A consequência altera a rotina nas zonas rurais. Estados como Pará, Tocantins, Maranhão, Piauí e Bahia experienciam alta umidade, que ajuda no desenvolvimento de plantas e animais. Porém, os manejos são dificultados, por exemplo, por alagamentos. Já Paraná, Santa Catarina e Rio Grande do Sul enfrentam estiagem. O La Niña dura, geralmente, entre nove e 12 meses. Mas, o atual já tem mais de três anos.
O fim era esperado. Especialmente no estado gaúcho. O prolongamento da secura fez o solo chegar, hoje em dia, a um dos menores níveis de umidade da história, conforme a Empresa de Assistência Técnica e Extensão Rural (Emater-RS). Está entre 10 e 30%. Abaixo de 50% já é considerado ruim para a agropecuária.

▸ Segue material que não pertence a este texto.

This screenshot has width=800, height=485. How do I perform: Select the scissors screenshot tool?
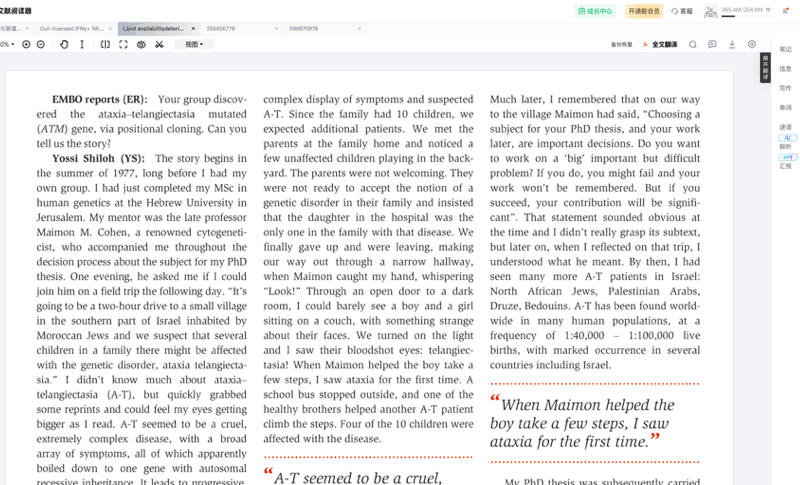pyautogui.click(x=159, y=45)

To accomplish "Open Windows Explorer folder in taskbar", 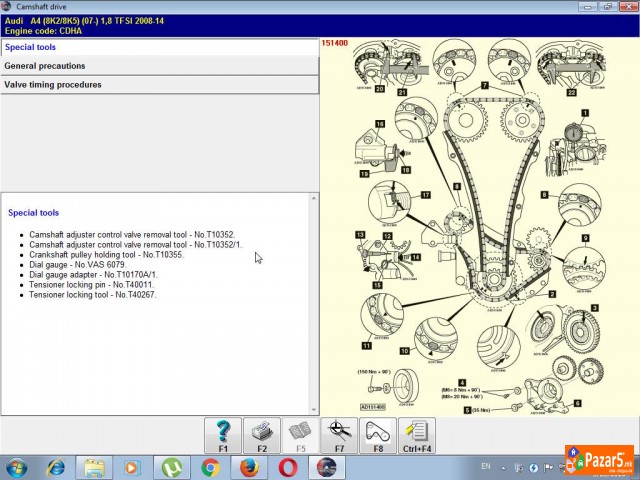I will (93, 467).
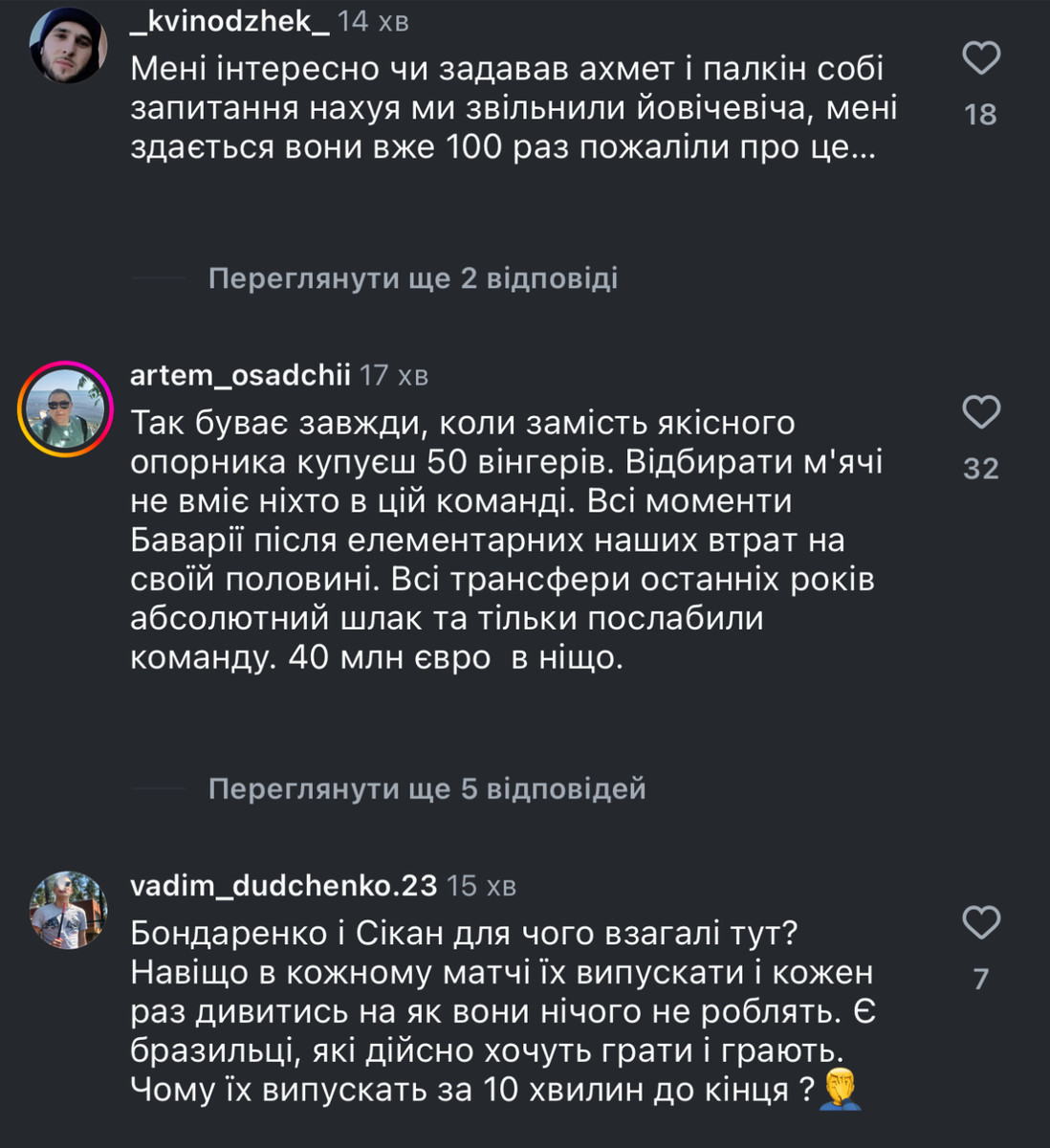Open vadim_dudchenko.23 profile picture
This screenshot has height=1148, width=1050.
pos(67,910)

Resultado: algumas lavouras de soja e milho chegaram a 70% de perdas. O prejuízo é de quase R$ 12 bilhões, de acordo com levantamento da Federação das Associações de Municípios do RS (Famurs). Até a semana passada, 317 municípios decretaram situação de emergência à Defesa Civil. Destes, 191 já tiveram a situação homologada pela União e devem receber recursos.
O fim, o meio e o começo de outro fenômeno
Agora, as diversas formas que a meteorologia de todo o mundo tem para monitorar os oceanos, os ventos e as temperaturas mostram uma normalização no Pacífico, conta a meterologista Eliana Gatti, da ClimaTempo.

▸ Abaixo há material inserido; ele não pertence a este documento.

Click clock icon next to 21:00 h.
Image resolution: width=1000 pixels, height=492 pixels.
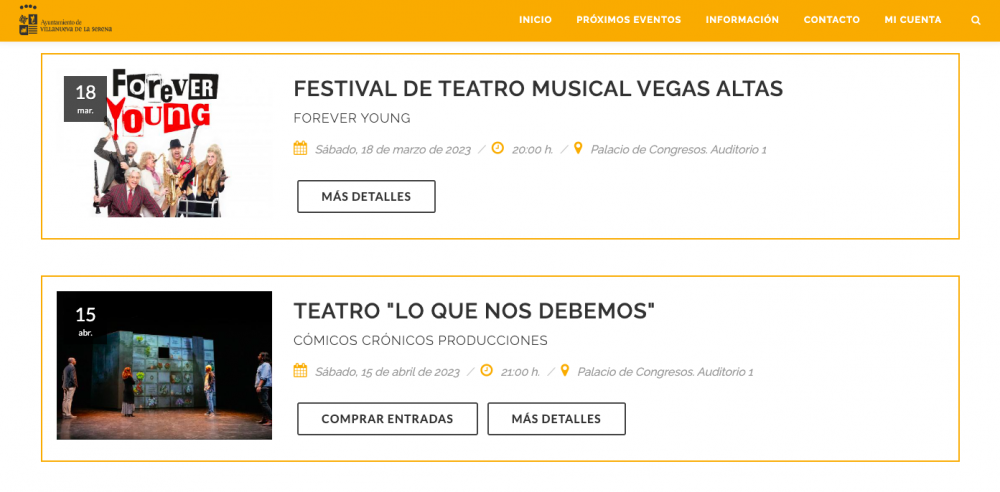click(x=486, y=370)
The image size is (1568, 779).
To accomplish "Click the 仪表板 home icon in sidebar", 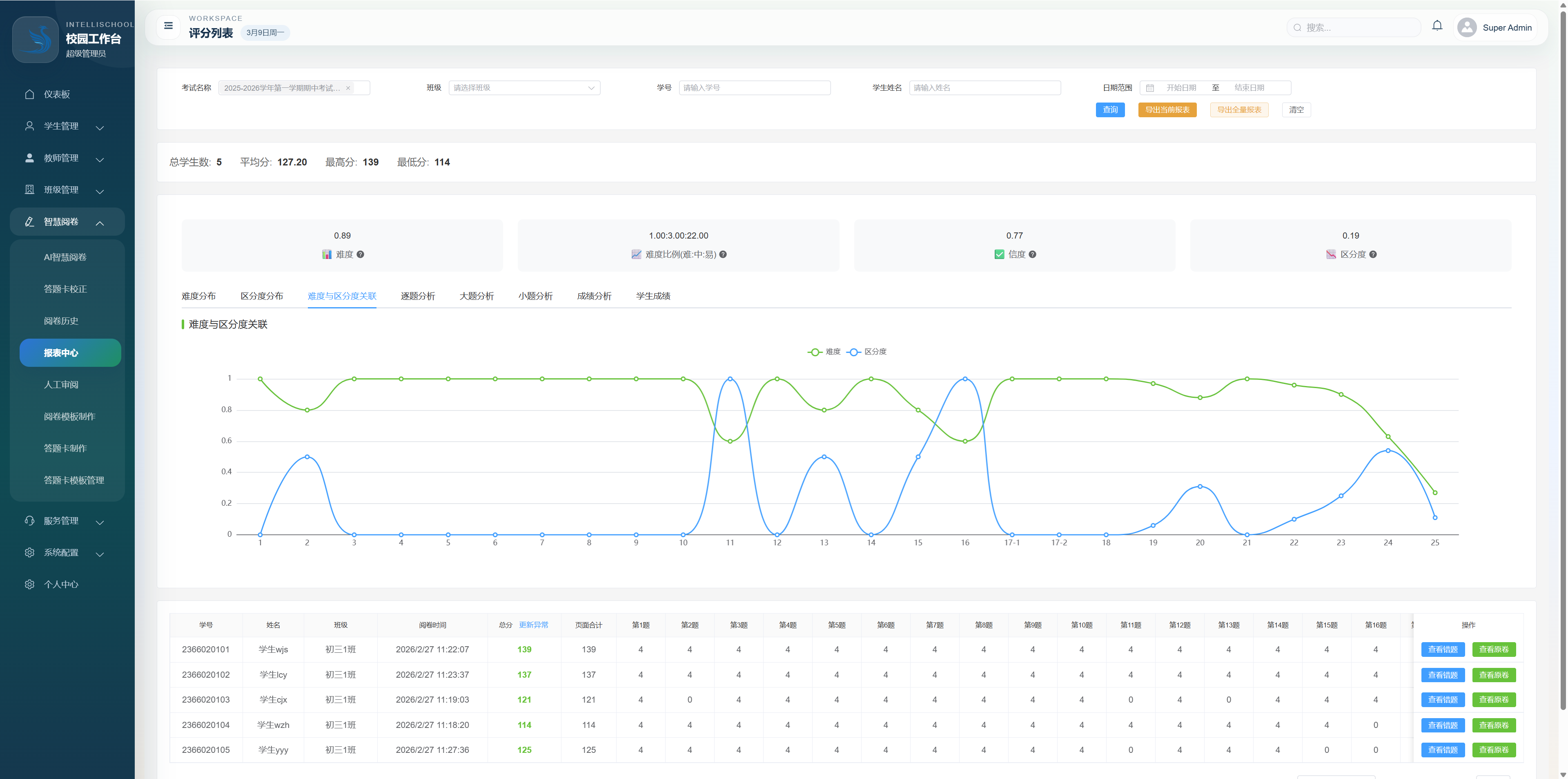I will click(x=29, y=94).
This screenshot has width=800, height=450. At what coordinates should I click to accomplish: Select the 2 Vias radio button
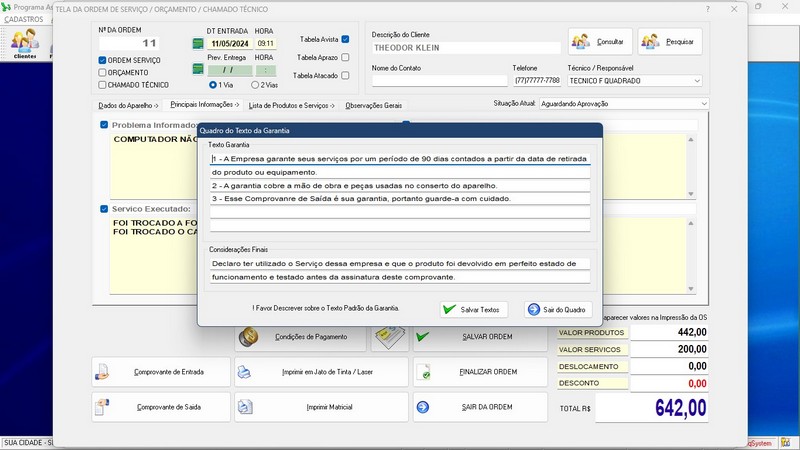point(255,85)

"O La Niña está enfraquecendo aos poucos. Algumas áreas [do oceano], da costa oeste da América do Sul, já se encontram com anomalias positivas de temperatura. De acordo com o consenso de grandes teóricos dos Estados Unidos, a probabilidade de entrar em neutralidade ainda neste semestre é de 85%", informa.
No entanto, esse período não deve durar tanto. Em torno de quatro meses. Na primavera há grandes chances do efeito contrário ao La Niña surgir, o El Niño, que é quando as águas do Pacífico esquentam com ventos mais distribuídos, que também espalham as nuvens. "Então, a tendência é que não tenhamos aquele frio tardio", destaca Eliana, lembrando que também seria uma situação ruim para a produção de alimentos. Só que "há chances, para o sul, de mais tempestades".
Ainda assim, geralmente é melhor para a agropecuária sulista, lembra o meterologista Francisco de Assis: "a umidade aumenta e há chance de safra de alta produtividade", lembra. Foi assim quando o Brasil bateu recordes seguidos -- e com folga -- de produtividade.
Menos chuva, mais ondas de calor
Entretanto, a atuação do La Niña freava um pouco as ondas de calor provenientes do aquecimento global, destaca a Organização Meteorológica Mundial: "o resfriamento provocado pelo longo episódio de La Niña conteve, temporariamente, o aumento das temperaturas mundiais, apesar de o período dos últimos oito anos ter sido o mais quente já registrado", alerta o secretário-geral da OMM, Petteri Taalas. "Se agora entrarmos em uma fase de El Niño, é provável que haja outro aumento das temperaturas mundiais", acrescentou.